WIP limits are not about control—they are about providing meaningful feedback. They indicate when your system reaches capacity, signaling the team to focus and prioritise effectively. Pull-based systems are essential for sustainable, predictable value delivery. If your teams constantly feel overwhelmed and lack autonomy, it’s time to recognise this as a systemic issue: your organisation is pushing rather than enabling.

5. Use evidence-based management practices

Measuring hours worked or tasks completed tells you nothing about whether the work mattered. Effort is not value. Activity is not improvement. Velocity is not progress.

Evidence-Based Management replaces arbitrary judgement with actionable data . It doesn’t just measure outcomes—it enables accountability for them.

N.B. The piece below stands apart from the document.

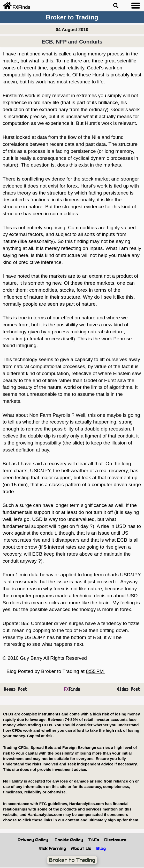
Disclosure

6. Deploy Frequently to Production

Nothing signals trust like letting teams ship. But more than that, frequent delivery to production is the fastest path to feedback, accountability, and customer impact.

There’s no place like production . Everything else is theatre.

7. Invest in Professional Scrum Masters & Product Owners

Most Scrum Masters and Product Owners are either appointed without preparation or promoted into the role without development. The result? They don’t coach, guide, or lead—they coordinate. And when those roles fail to create clarity and enable delivery, managers step in to fill the vacuum with control.

Scrum Masters are not passive facilitators. They are system stewards—accountable for enabling transparency, optimising flow, and coaching both teams and managers to operate within an empirical system. If they’re not improving the system, they’re part of the dysfunction. If you want to understand what separates a competent Scrum Master from a glorified coordinator, read Why Most Scrum Masters Are Failing—and What They Should Know .

The problem isn’t Scrum. The problem is that we keep filling these roles with people who aren’t ready or worse never will be. Raise the bar, or get out of the way.

8. Collapse Siloed Structures

Separate roles create handoffs, and handoffs create dependency . Dependency creates delay. Delay kills flow.

Structure should follow flow, not function. Organise around value creation, not roles. That’s how you collapse the gap between intent and impact.

9. Use Sprint Reviews for Stakeholder Alignment

Sprint Reviews aren’t demos. They’re not a PowerPoint parade or a status update. They are working sessions with stakeholders—strategic checkpoints to make decisions based on what we’ve learned.

10. Teach Managers to Serve Systems, Not Direct People

Managers clinging to authority are a bottleneck. They inject delay, decision paralysis, and unnecessary oversight. If you’re telling people what to do every day, you’re not leading—you’re throttling flow.

This isn’t about abdicating control . It’s about relocating it into the system where it belongs.